Петя мой одногодок, высокий, крепкий и здоровый парень. Витя на год младше его и значительно ниже Пети ростом, был ребенком болезненным. Может быть именно поэтому мать и любила его больше. В общем, Петя считался отцовым сыном, а Витя мамкиным, хотя особого различия между ними они не делали. Шура к ним всегда обращалась в подчеркнуто-ласкательной форме, растягивая слова: Ви-тень-ка, Пе-тень-ка. Не знаю, как к этому относились другие, но мой слух такое обращение сильно раздражало.

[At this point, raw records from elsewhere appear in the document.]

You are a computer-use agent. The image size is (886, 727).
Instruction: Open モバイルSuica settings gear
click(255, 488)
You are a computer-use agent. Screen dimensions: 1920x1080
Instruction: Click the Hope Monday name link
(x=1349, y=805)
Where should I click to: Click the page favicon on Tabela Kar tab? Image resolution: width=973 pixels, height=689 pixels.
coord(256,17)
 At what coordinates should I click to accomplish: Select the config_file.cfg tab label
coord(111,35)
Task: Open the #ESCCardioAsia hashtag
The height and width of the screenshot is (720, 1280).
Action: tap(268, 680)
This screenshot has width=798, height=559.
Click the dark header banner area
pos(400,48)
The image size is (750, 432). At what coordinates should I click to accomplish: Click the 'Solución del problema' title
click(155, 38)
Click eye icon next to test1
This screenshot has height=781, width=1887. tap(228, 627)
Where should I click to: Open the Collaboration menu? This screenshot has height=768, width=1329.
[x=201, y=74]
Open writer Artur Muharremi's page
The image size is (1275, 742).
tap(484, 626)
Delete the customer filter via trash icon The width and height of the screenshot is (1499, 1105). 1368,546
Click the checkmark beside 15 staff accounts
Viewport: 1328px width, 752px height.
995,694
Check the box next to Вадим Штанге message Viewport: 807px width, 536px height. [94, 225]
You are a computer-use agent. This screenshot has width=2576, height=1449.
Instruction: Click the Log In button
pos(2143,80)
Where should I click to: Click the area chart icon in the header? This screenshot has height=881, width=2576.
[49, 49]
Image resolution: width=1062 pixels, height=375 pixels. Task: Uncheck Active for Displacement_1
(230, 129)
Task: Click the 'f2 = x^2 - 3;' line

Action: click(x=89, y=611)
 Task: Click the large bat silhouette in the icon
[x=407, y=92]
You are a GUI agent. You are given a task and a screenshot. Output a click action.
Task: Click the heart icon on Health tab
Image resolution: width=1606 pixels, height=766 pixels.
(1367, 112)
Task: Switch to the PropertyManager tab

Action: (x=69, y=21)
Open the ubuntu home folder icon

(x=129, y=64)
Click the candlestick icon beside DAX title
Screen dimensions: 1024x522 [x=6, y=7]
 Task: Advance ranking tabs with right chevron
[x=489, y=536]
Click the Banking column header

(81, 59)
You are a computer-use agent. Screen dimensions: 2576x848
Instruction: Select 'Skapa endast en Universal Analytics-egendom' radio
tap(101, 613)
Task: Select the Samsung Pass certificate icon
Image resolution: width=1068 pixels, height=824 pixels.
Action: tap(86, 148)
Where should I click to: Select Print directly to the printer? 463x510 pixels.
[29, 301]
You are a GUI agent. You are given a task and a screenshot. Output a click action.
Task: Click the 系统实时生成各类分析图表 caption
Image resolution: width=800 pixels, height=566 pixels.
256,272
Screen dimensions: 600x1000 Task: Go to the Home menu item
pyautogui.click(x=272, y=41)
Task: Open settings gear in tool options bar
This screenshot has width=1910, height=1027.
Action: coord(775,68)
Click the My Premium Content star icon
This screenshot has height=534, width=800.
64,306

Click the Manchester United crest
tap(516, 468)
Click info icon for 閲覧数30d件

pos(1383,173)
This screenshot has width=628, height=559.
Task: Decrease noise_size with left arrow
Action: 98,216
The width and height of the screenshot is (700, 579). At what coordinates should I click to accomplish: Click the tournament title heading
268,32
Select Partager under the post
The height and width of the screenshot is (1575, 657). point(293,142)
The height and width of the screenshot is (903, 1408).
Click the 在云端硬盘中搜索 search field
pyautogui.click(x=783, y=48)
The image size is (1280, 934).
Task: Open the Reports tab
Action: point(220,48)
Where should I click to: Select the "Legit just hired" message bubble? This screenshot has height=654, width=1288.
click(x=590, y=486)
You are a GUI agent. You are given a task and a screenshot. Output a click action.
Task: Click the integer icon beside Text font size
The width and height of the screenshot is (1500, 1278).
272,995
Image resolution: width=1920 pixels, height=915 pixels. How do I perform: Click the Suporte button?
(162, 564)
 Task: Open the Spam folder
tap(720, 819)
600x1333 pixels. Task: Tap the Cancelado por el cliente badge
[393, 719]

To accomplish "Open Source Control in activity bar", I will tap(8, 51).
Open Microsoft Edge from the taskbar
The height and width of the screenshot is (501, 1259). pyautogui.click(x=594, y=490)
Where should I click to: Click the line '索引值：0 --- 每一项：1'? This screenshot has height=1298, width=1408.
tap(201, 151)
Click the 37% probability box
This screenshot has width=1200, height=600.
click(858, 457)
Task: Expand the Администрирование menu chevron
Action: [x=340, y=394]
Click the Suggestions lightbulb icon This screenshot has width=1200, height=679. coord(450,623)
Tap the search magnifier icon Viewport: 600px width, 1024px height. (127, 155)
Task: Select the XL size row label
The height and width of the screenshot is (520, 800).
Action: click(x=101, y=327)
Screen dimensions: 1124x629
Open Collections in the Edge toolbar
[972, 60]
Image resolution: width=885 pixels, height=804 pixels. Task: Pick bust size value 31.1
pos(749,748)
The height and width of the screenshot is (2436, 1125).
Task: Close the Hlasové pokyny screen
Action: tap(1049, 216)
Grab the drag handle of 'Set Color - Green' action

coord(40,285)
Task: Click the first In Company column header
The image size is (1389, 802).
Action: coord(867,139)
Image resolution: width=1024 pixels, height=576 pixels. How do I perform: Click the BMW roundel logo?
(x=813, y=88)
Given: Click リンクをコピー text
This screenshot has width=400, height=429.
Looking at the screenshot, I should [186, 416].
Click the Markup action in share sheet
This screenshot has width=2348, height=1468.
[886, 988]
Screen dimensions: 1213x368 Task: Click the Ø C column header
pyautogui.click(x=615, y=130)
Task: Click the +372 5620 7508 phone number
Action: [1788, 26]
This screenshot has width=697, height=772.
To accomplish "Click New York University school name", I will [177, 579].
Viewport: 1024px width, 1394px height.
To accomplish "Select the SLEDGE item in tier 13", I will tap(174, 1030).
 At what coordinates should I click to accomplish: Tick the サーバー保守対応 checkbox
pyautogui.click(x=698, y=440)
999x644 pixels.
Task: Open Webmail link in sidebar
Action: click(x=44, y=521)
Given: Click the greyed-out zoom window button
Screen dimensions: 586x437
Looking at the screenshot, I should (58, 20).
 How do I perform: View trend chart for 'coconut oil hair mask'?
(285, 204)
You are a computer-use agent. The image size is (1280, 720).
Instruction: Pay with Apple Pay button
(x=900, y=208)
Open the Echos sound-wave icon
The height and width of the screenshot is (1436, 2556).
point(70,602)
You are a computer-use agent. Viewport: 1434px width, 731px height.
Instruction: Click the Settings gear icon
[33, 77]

Неужели нельзя по-человечески сказать, Витя или Петя. Вите и Пете я откровенно завидовал, ведь у них были живы бабушка и дедушка, к которым они часто бегали. В первом классе мы учились вместе с Петей, а со второго по восьмой – с Витей. Учились ребята средне, и учеба не доставляла им особого труда. Много свободного времени мы проводили вместе. У них в клуне всегда было свежее пахучее сено для коровы и лошади, которая частенько ночевала у них дома, и там интересно было играть в прятки, та как можно было спрятаться в этом сене, где тебя очень сложно найти. Отец иногда разрешал Пете и Вите немного прокатиться верхом на лошади, шагом конечно. Мне тоже хотелось прокатиться верхом, но попросить об этом я стеснялся. Как-то Петя с Витей съездили в ночное, пасти лошадку отца, и потом долго об этом рассказывали. Мне тоже захотелось съездить в ночное, и я попросил их в следующий раз взять меня с собой, но следующего раза не случилось, они больше в ночное не ездили.
А потом у ребят появилась собака. Это была большая красивая овчарка серого цвета по кличке «Дик». У нас дома тоже были собаки, но я к ним всегда относился нейтрально. А этот пес был очень умный, и он мне определенно нравился. Ребята с ним всегда пасли стадо коров со своей улицы. Им практически не приходилось бегать за коровами, достаточно было дать команду псу, и он заворачивал стадо в нужном направлении, или выгонял коров из культурных посевов, если они туда забредали. Как-то мы пасли стада в один и тот же день, они с собакой свое стадо, а я свое. Лето стояло жаркое, ближние источники воды уже все пересохли, и мы направляли стада в сторону дальнего водопоя возле Петрушки, с таким расчетом, чтобы к обеду быть там. Их стадо уже перешло через дорогу, ведущую на Хомино, а наше еще только подошло к этой дороге. По дороге проехала какая-то, запряженная лошадью телега, и остановилась возле стада ребят. Потом послышались два выстрела. Я подумал, что это охотник приехал, и показывает ребятам как стрелять из ружья, даже пожалел, что я далековато от них нахожусь. Мужик на телеге уехал дальше на Хомино, а меня разбирало любопытство, почему там стреляли. Я не выдержал и побежал к ним, чтобы узнать, что у них происходило. Петя с Витей сидели и плакали, а на руках у них умирал Дик, на шее у которого была большая рана, из которой текла кровь, рядом валялся перебитый дробью ошейник. Я спросил их, что произошло, но они толком сами ничего не понимали. На дороге остановился и подошел к ним житель Хомино, охотник Северин, которого они откуда-то знали. Он был с ружьем и пьян. Ни слова не говоря зарядил ружье и у них на глазах выстрелил в собаку. Первый раз промахнулся, а со второго попал. Так же молча сел на телегу и уехал. Мне было очень жаль и бедного умирающего пса, и ребят. О причинах такого дикого поступка этого охотника я так никогда и не узнал. Зачем нужно было на глазах у детей убивать этого доброго и умного пса? То ли это была какая-то месть их отцу, или просто пьяная выходка дурного охотника? Травма для детской психики была настолько тяжелой, что собак они больше не заводили.